[INPUT DATA — start]

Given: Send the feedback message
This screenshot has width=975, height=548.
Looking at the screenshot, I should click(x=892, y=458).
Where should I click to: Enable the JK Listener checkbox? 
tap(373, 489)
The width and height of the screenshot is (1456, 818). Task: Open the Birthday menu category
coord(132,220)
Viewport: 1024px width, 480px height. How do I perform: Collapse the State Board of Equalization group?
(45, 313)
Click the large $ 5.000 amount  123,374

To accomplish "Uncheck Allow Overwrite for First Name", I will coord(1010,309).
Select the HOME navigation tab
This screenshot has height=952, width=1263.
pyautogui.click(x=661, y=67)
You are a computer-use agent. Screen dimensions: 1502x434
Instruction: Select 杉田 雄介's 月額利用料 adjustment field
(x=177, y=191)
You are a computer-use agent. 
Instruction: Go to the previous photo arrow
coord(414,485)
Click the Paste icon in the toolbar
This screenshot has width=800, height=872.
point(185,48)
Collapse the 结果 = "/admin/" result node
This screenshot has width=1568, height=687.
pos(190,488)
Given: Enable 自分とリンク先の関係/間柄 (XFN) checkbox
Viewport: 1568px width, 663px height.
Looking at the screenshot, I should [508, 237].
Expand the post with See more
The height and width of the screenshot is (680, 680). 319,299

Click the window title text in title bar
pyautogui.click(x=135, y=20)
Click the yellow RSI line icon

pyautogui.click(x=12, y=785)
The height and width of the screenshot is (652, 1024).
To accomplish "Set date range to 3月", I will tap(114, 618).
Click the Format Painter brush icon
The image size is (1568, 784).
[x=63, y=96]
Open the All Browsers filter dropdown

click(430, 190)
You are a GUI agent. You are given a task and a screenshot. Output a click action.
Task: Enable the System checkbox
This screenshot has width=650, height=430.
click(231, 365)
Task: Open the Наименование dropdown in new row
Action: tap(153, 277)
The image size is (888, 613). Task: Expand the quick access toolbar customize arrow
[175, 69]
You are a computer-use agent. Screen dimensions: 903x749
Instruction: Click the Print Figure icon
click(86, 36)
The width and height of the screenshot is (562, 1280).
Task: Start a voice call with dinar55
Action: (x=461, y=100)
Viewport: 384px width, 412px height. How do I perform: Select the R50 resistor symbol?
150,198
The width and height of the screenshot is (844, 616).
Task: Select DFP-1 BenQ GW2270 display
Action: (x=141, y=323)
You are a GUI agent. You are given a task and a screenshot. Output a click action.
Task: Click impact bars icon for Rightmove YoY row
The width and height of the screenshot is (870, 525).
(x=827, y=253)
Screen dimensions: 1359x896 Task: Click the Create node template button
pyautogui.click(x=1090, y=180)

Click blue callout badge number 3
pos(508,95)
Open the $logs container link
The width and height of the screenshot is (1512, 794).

[INPUT DATA — finish]

EXERCISE:
Line by line, repeat everything in the records verbatim.

RESPONSE TO THIS EXERCISE:
Given: Send the feedback message
This screenshot has width=975, height=548.
Looking at the screenshot, I should click(x=892, y=458).
Where should I click to: Enable the JK Listener checkbox? 
tap(373, 489)
The width and height of the screenshot is (1456, 818). Task: Open the Birthday menu category
coord(132,220)
Viewport: 1024px width, 480px height. How do I perform: Collapse the State Board of Equalization group?
(45, 313)
Click the large $ 5.000 amount  123,374

To accomplish "Uncheck Allow Overwrite for First Name", I will coord(1010,309).
Select the HOME navigation tab
This screenshot has height=952, width=1263.
pyautogui.click(x=661, y=67)
You are a computer-use agent. Screen dimensions: 1502x434
Instruction: Select 杉田 雄介's 月額利用料 adjustment field
(x=177, y=191)
You are a computer-use agent. 
Instruction: Go to the previous photo arrow
coord(414,485)
Click the Paste icon in the toolbar
This screenshot has width=800, height=872.
point(185,48)
Collapse the 结果 = "/admin/" result node
This screenshot has width=1568, height=687.
pos(190,488)
Given: Enable 自分とリンク先の関係/間柄 (XFN) checkbox
Viewport: 1568px width, 663px height.
Looking at the screenshot, I should [508, 237].
Expand the post with See more
The height and width of the screenshot is (680, 680). 319,299

Click the window title text in title bar
pyautogui.click(x=135, y=20)
Click the yellow RSI line icon

pyautogui.click(x=12, y=785)
The height and width of the screenshot is (652, 1024).
To accomplish "Set date range to 3月", I will tap(114, 618).
Click the Format Painter brush icon
The image size is (1568, 784).
[x=63, y=96]
Open the All Browsers filter dropdown

click(430, 190)
You are a GUI agent. You are given a task and a screenshot. Output a click action.
Task: Enable the System checkbox
This screenshot has width=650, height=430.
click(231, 365)
Task: Open the Наименование dropdown in new row
Action: tap(153, 277)
The image size is (888, 613). Task: Expand the quick access toolbar customize arrow
[175, 69]
You are a computer-use agent. Screen dimensions: 903x749
Instruction: Click the Print Figure icon
click(86, 36)
The width and height of the screenshot is (562, 1280).
Task: Start a voice call with dinar55
Action: (x=461, y=100)
Viewport: 384px width, 412px height. How do I perform: Select the R50 resistor symbol?
150,198
The width and height of the screenshot is (844, 616).
Task: Select DFP-1 BenQ GW2270 display
Action: (x=141, y=323)
You are a GUI agent. You are given a task and a screenshot. Output a click action.
Task: Click impact bars icon for Rightmove YoY row
The width and height of the screenshot is (870, 525).
(x=827, y=253)
Screen dimensions: 1359x896 Task: Click the Create node template button
pyautogui.click(x=1090, y=180)

Click blue callout badge number 3
pos(508,95)
Open the $logs container link
The width and height of the screenshot is (1512, 794).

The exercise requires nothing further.